I sympathise with marketing managers who believe that big data is more of a curse than a cure. After all, we’ve trotted along quite nicely for decades making decisions on the basis of hearsay, rumour and suspicion and now one of your competitors gains insights that help them steal your customers and all of a sudden its game change and we all have to start looking for real insights!
The source of these insights of course is data, and there are loads of data available to any business from all manner of sources that can help you understand your customers’ decision-making process. In fact, a lot of this data has been accumulating for years in some hard drive somewhere. It just arrived, was greeted with a shrug by some IT guy and put aside for a rainy day. Well – News Flash – it’s raining now!
Even the most ardent ostrich couldn’t deny that this is the age of big data. Yes folks, its time to dust off those hard drives and see what you’ve been missing for years! There’s no get out of jail card here. This is serious. If you don’t start working out for sure why you are selling or how, you are simply going to be consigned to the “where are they now” file. If your competitors know what makes customers tick and you don’t, you’ll lose.
So, here’s the problem. Big data is … well … BIG! If you haven’t been analysing the stuff that you have been collecting for years it will take you a good while to get up to speed anyway and then what? Data collection as well as its analysis has to be organised and even then you are only going to use a fraction of what you collect. In fact, according to Chris Matty in a piece in iMedia connection this week there is one CRM company out there that already admits that 40% of the data it collects is inaccurate and unusable. Imagine the time you could waste just working out what bits you need?
This is the source of the love-hate relationship that is emerging between marketers and big data. As the great Tom Lehrer once suggested, it’s a bit like a Christian Scientist with appendicitis – you know what it will take to survive, but its against all your instincts to get involved! Data analysis takes time. Lots of it, and expertise. Lots of that too, which means lots of money. Now we are getting to the point. How do you make all this data collection and analysis viable? After all if the process is all about selling more to make more, you don’t want to spend twice that planning your moves and you easily could.

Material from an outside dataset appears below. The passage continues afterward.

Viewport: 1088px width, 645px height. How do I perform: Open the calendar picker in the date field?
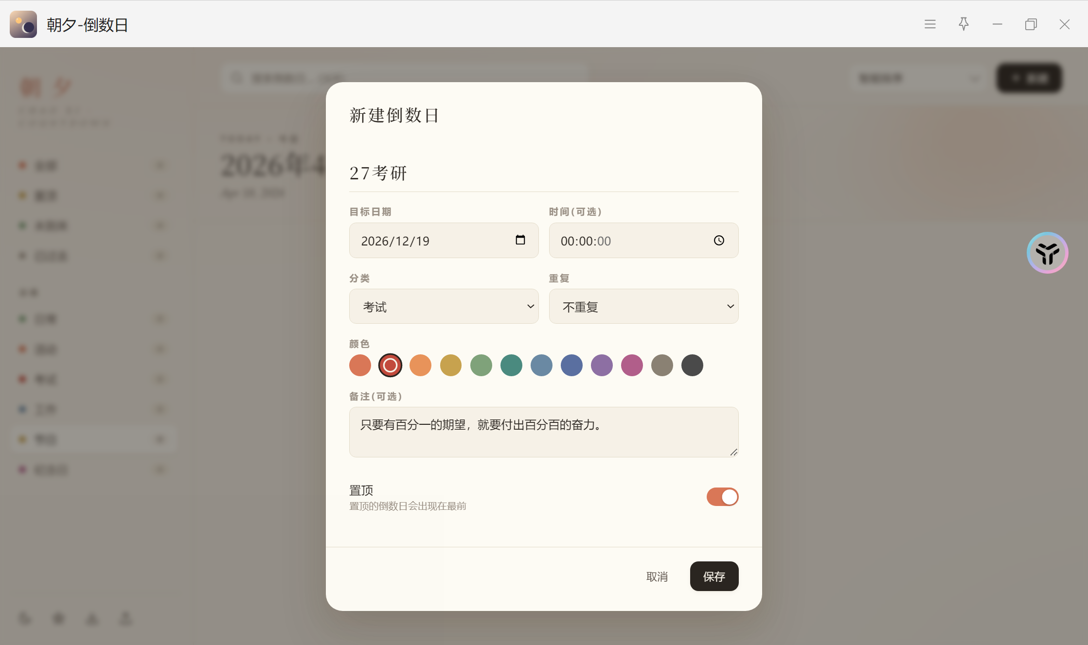click(x=520, y=240)
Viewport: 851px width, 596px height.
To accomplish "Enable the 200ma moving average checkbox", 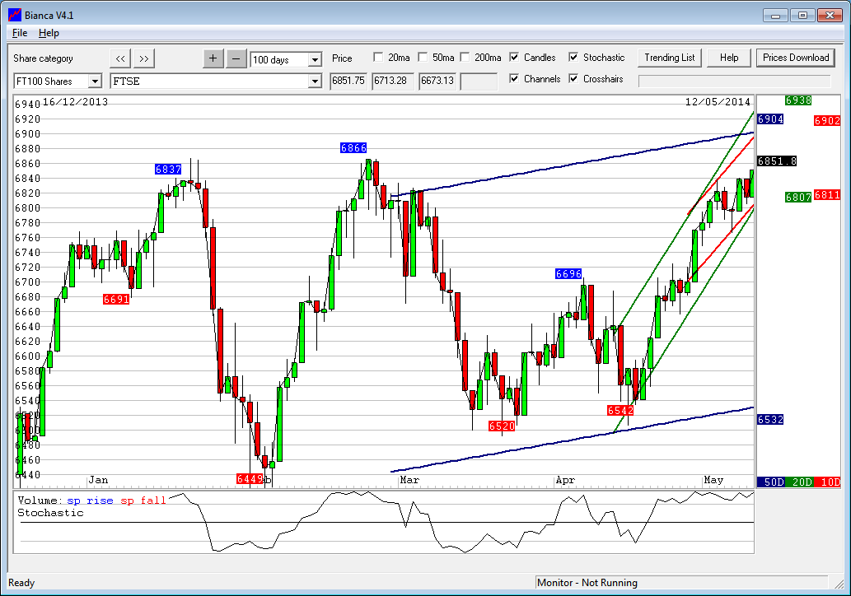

So the race is on. Again according to Chris Matty, Reuters quote anticipated growth in data application to be around 45% per annum until 2015 and if you are in business, any kind of business, anywhere in the world, this is going to make a difference to you. Denial doesn’t work. If that’s your approach, forget it, you are good as dead. You simply have to find a way to collect and use data to your advantage.

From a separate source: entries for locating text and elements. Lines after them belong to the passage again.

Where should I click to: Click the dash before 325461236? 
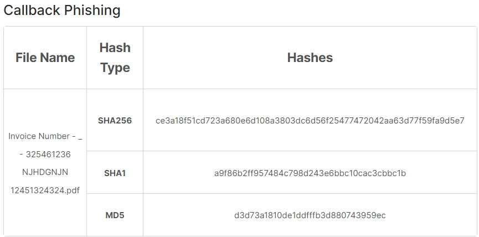click(21, 154)
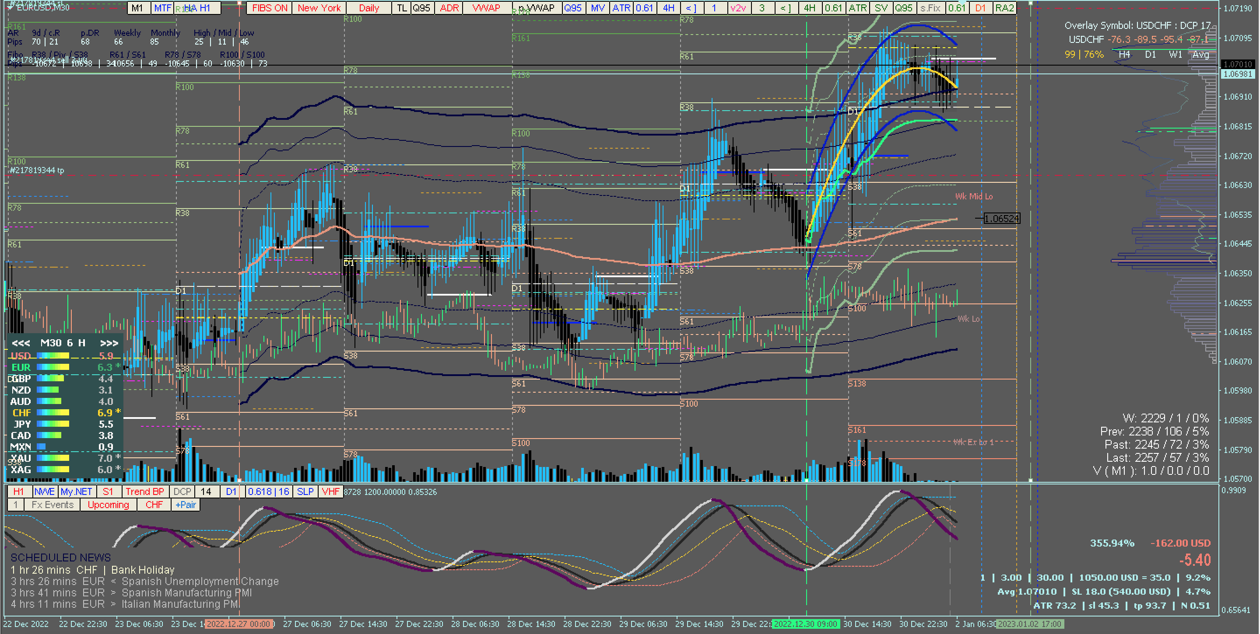Screen dimensions: 1260x634
Task: Click the +Pair link button
Action: click(x=185, y=504)
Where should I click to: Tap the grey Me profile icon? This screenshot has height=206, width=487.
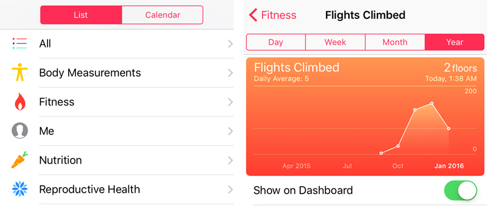[x=19, y=130]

Enter “predictive analysis”. Actually, its nothing new. The principle has been around forever and only last month I referred to it in passing in my piece on Tesco’s Clubcard (One of the secrets of DunnHumby’s early success was their approach to predictive analysis, primitive though it may seem now). Of course it’s a science like any form of analysis and it still takes time and resource, but nowhere near as much as tackling this the long-way around. However, if even this is too big an ask for your humble resources then Chris also tells us that help is at hand in the shape of consultancies that can plan and manage your data and analysis for you. In fact Chris introduces the idea of scoring your consumers in much the same way as you can credit score them now using external sources in the form of specialist consultancies. Who better to offer this kind of service then that a business like Experian, who have been managing data and providing credit scores for years and, through their Clarity Blue acquisition a few years back, have already worked on the application of data analysis in the marketing arena. They are not alone of course. Ex Experian Clarity Blue partner Tony Mooney now heads up SkyIQ and, of course, there are people like SapientNitro and Chris Matty’s own Versium to name just the obvious big players. There must be hundreds of smaller firms out there itching to give you a hand.
We all know that the shape of marketing will change dramatically in the next few years and data is going to be a major driver of that change. Whether predictive analysis is the answer to the volume issue remains to be seen. My prediction is that it will be right there at the centre of things within the next couple of years.